● **Written task**
Transcribe the lines starting at the line that contains "Where should I" and ending after the line that contains "pos(550,29)", leaving out the pictures.

● **Records for the task**
-=-=-=-=-
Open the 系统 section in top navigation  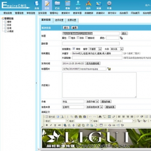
-=-=-=-=-
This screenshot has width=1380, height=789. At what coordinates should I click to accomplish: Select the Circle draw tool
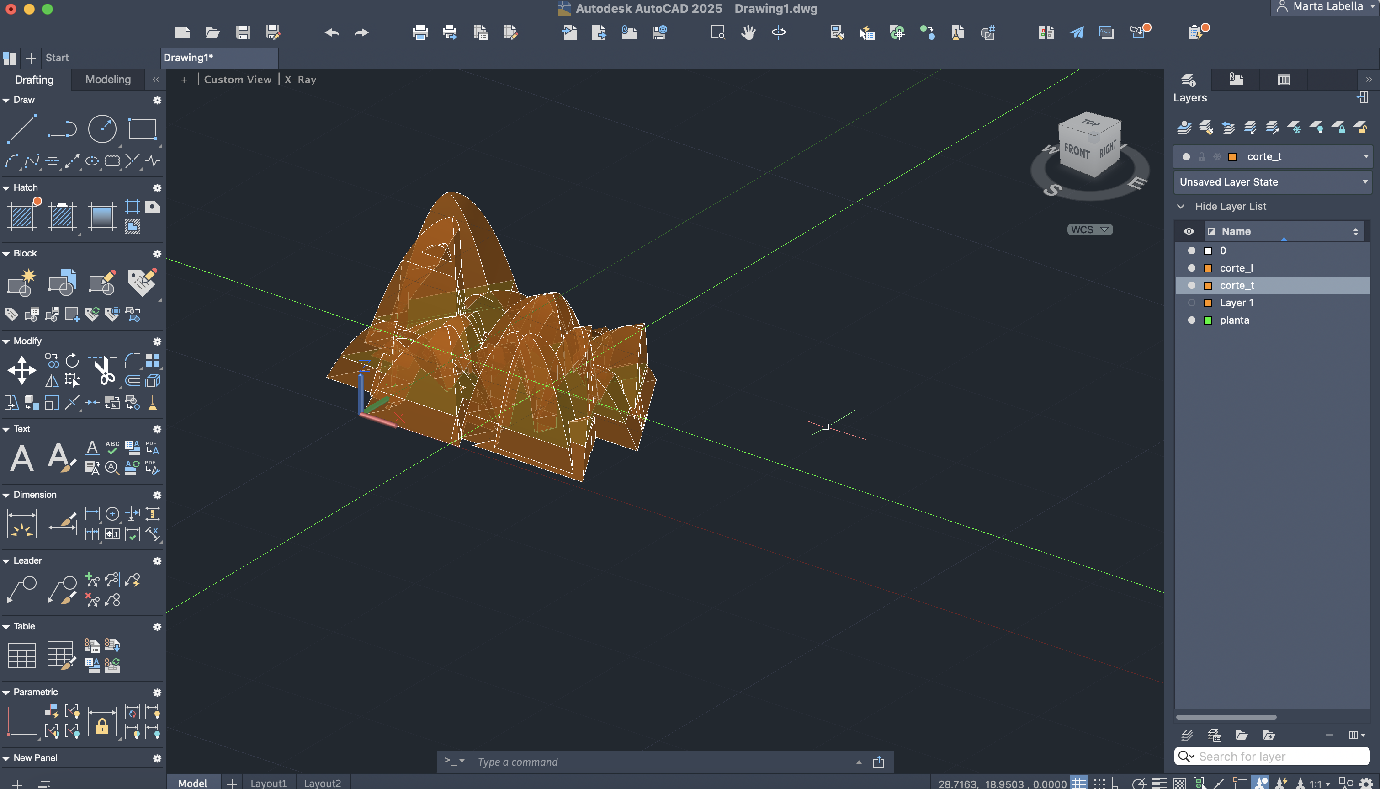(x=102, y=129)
-=-=-=-=-
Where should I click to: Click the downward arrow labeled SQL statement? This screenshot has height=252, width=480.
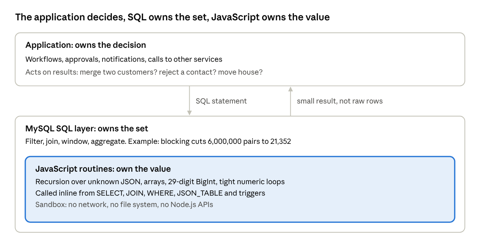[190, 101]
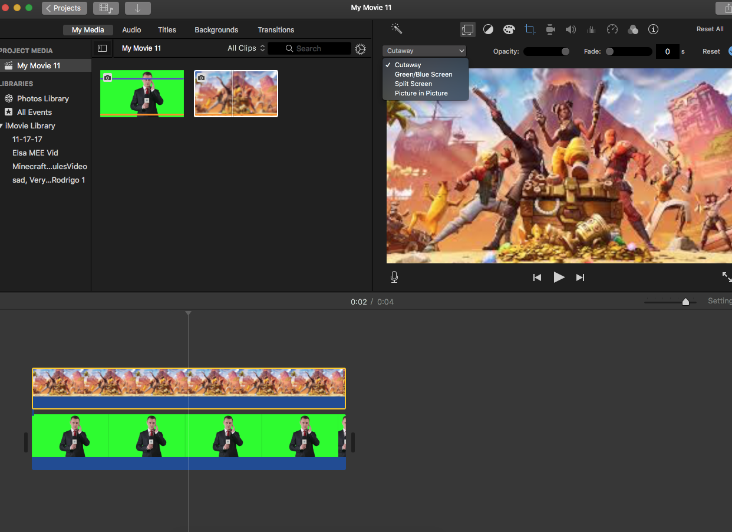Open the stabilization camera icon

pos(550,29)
-=-=-=-=-
● **Final result**
Where should I click to: Click the downward arrow labeled SQL statement? This screenshot has height=252, width=480.
[190, 101]
Open the stabilization camera icon

pos(550,29)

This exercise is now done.